I'm trying to implement the Office365 Outlook Calendar API inside the Outlook 365 Add-in. The Outlook Calendar API is fully implemented in the web application. Everything works fine with OAuth2 and the returned auth_token in the web application.
I'm having issues to sign in with OAuth2 inside the add-in. If you open the OAuth2-Login by Microsoft inside the add-in, it opens a Internet Explorer instance once you entered your appdev****@outlook[dot]com-account. This does not work with the auth_token saved in the session.

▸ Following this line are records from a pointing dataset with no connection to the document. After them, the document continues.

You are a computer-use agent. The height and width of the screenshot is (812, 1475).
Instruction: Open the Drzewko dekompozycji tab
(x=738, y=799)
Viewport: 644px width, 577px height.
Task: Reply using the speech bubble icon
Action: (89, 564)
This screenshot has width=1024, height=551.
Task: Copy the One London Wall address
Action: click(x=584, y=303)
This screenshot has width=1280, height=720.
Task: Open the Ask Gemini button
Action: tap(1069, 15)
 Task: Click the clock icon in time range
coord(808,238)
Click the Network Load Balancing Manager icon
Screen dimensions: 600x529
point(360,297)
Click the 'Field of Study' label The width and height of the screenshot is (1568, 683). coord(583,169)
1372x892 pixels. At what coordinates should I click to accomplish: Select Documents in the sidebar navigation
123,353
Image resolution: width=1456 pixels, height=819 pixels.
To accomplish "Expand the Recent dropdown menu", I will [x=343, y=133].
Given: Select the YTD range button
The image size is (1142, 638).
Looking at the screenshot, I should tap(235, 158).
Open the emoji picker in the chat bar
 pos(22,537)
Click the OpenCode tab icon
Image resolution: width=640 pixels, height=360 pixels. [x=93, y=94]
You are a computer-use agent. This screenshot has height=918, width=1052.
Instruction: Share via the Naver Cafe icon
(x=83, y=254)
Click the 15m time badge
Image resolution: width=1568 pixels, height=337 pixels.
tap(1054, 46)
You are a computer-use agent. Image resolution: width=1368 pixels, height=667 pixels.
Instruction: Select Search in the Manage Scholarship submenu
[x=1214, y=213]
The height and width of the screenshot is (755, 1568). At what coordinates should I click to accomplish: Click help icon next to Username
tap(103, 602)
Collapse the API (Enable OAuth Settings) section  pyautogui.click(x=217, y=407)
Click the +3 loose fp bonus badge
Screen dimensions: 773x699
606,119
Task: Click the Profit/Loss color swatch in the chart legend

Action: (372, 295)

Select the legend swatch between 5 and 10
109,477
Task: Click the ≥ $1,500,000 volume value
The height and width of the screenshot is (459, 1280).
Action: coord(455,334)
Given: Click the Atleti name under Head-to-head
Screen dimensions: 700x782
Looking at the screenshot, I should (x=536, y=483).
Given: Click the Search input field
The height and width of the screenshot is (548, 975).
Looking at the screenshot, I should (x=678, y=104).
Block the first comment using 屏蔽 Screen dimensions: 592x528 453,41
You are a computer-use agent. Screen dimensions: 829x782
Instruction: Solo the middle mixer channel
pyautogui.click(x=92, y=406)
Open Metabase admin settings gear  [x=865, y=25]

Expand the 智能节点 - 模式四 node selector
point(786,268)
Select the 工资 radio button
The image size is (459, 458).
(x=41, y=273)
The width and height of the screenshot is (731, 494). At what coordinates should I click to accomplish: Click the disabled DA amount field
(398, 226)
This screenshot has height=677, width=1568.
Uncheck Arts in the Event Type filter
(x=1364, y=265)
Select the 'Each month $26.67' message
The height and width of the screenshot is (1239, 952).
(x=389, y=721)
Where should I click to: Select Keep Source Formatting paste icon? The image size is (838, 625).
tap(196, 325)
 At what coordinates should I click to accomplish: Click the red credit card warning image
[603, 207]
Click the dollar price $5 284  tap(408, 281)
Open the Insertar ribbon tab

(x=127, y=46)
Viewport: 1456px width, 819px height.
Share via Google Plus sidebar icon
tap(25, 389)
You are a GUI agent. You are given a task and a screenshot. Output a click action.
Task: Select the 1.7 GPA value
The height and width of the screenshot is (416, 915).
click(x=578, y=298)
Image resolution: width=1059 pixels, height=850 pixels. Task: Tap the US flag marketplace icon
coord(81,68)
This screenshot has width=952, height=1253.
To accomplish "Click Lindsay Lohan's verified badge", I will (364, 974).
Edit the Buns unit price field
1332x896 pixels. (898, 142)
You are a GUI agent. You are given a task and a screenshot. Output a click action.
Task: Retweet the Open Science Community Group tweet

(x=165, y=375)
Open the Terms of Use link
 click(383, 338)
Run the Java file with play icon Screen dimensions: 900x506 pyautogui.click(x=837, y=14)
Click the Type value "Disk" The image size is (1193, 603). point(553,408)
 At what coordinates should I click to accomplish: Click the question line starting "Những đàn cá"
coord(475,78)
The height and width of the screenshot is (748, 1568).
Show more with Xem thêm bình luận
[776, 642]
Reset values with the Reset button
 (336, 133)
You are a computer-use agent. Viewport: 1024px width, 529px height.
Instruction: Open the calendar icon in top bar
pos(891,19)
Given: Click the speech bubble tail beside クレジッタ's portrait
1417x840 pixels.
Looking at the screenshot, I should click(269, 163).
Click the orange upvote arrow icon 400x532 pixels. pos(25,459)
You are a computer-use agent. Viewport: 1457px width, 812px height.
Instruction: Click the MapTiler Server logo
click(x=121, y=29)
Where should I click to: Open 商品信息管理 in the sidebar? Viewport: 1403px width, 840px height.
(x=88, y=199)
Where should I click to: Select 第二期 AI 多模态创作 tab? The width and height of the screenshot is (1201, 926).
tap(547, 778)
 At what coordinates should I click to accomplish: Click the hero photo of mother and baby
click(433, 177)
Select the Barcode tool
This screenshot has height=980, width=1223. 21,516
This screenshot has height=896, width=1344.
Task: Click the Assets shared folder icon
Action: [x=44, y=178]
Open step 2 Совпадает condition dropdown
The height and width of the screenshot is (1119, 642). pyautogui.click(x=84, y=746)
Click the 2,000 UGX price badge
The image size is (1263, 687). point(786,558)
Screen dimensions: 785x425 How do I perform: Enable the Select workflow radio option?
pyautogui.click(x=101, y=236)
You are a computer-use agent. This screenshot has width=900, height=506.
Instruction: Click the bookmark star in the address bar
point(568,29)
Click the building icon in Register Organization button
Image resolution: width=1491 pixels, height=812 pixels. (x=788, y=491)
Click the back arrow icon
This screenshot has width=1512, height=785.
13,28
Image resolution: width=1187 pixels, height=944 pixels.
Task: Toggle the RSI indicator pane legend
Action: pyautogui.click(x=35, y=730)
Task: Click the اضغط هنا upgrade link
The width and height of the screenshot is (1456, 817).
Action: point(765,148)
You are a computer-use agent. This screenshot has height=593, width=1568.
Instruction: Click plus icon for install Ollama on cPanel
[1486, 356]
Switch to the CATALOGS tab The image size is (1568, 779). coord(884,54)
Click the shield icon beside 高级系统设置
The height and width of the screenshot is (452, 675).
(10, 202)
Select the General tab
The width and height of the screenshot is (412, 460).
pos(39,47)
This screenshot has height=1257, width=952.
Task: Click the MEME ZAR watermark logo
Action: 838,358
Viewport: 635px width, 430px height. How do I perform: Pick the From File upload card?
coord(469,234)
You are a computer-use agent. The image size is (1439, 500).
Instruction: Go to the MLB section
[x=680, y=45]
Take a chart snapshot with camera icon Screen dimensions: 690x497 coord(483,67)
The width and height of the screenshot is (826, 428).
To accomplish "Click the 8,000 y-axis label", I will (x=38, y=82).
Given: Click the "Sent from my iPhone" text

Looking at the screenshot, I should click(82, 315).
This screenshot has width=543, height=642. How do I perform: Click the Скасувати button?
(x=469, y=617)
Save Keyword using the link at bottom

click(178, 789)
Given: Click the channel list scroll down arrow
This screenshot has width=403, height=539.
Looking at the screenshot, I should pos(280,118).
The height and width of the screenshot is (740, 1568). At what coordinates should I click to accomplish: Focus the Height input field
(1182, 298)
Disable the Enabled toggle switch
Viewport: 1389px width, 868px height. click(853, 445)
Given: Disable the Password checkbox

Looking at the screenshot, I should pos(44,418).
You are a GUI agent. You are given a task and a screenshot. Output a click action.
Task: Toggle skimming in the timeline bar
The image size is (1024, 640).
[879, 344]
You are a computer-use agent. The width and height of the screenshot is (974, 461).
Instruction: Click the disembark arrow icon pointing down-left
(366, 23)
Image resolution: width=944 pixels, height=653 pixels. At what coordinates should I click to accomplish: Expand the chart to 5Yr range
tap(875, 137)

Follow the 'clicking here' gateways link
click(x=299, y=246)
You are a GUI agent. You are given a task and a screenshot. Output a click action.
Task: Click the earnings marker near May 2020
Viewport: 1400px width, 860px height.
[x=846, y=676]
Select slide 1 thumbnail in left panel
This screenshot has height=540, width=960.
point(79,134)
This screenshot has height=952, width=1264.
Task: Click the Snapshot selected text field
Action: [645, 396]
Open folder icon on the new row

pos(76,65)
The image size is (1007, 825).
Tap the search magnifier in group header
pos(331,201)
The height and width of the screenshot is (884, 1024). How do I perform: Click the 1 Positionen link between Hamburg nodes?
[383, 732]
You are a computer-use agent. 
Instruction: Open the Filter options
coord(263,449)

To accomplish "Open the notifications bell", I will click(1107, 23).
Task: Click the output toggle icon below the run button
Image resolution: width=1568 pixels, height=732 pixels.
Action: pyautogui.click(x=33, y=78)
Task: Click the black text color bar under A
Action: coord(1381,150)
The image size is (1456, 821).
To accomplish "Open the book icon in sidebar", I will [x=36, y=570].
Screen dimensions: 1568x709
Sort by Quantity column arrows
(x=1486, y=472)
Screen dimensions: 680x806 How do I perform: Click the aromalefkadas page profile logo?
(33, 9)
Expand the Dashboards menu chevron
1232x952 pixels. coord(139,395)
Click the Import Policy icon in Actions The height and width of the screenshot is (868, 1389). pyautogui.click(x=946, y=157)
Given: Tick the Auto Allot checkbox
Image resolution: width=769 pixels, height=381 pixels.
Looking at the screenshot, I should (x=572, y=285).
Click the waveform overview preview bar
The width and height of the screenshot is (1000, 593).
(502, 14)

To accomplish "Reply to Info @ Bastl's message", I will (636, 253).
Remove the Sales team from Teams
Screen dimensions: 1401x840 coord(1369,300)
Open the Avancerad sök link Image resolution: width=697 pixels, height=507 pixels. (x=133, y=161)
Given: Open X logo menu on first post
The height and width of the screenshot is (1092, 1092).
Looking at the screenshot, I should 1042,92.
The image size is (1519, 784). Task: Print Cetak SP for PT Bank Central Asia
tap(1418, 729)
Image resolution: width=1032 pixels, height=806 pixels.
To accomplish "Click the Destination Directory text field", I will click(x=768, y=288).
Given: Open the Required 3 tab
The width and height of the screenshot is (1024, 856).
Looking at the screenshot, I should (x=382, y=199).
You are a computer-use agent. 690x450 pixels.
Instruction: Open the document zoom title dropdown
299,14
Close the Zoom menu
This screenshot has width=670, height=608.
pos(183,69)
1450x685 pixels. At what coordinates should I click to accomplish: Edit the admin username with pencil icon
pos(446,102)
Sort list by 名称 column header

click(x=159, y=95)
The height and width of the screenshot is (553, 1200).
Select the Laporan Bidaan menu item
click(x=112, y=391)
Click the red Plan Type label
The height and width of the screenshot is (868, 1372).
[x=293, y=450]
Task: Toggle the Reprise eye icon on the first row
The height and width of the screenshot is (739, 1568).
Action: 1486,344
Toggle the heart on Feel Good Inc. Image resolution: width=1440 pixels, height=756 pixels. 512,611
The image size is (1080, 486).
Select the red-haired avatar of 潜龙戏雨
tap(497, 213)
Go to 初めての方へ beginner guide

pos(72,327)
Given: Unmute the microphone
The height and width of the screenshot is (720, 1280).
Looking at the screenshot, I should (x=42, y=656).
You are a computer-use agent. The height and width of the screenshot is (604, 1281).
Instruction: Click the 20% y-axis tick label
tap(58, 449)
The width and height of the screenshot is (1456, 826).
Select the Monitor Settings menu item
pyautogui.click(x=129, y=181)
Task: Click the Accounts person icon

I tried to save the auth_token in a database (see //Test part) and request it for the user inside the add-in. This errors with a DataServiceClientException: Unauthorized Unknown location.
[Route("SignIn")]
public async Task<ActionResult> SignIn()
{
string authority = "https://login.microsoftonline.com/common";
string clientId = "xxxxxxxxxxxxxxxxxxxxxxxxxxxxxxxxxxx";
AuthenticationContext authContext = new AuthenticationContext(authority);
Uri redirectUri = new Uri(Url.Action("Authorize", "outlook", null, HttpContext.Request.Scheme));
Uri authUri = await authContext.GetAuthorizationRequestUrlAsync(scopes, null, clientId,
redirectUri, UserIdentifier.AnyUser, null);
return Redirect(authUri.ToString());
}
[Route("Authorize")]
public async Task<ActionResult> Authorize()
{
string authCode = Request.Query["code"];
string authority = "https://login.microsoftonline.com/common";
string clientId = "xxxxxxxxxxxxxxxxxxxxxxxxxxxxxxxxxxxx";
string clientSecret = "xxxxxxxxxxxx";
AuthenticationContext authContext = new AuthenticationContext(authority);
Uri redirectUri = new Uri(Url.Action("Authorize", "outlook", null, HttpContext.Request.Scheme));
ClientCredential credential = new ClientCredential(clientId, clientSecret);
try
{
var authResult = await authContext.AcquireTokenByAuthorizationCodeAsync(
authCode, redirectUri, credential, scopes);
HttpContext.Session.SetString("access_token", authResult.Token);
HttpContext.Session.SetString("user_email", GetUserEmail(authContext, clientId));
//*** TEST ***
_dbContext.ApplicationUsers.FirstOrDefault(e => e.Email == "appdev****@outlook.com").AccessToken = authResult.Token;
_dbContext.ApplicationUsers.FirstOrDefault(e => e.Email == "appdev****@outlook.com").Email = GetUserEmail(authContext, clientId);
return Content("Access Token: " + authResult.Token + " Email: " + GetUserEmail(authContext, clientId));
}
catch (AdalException ex)
{
return Content(string.Format("ERROR retrieving token: {0}", ex.Message));
}
}
New answer This is a common problem with Office add-in new generation (formerly App for Office) and OAUTH authentication. The fact that the add-in runs in a sandboxed iFrame force the authentication to be made in a popup window. There are also some problems to retrieve the auth token in the parent (sandboxed iFrame) window because frame communications are forbidden in this context. I proposed a solution here but the best solution comes from Richard DiZerega and is proposed here. From what I have understood, you try to save the auth_token in a database so it will be requested by the iFrame add-in later on. It is closed to what Richard DiZerega proposes.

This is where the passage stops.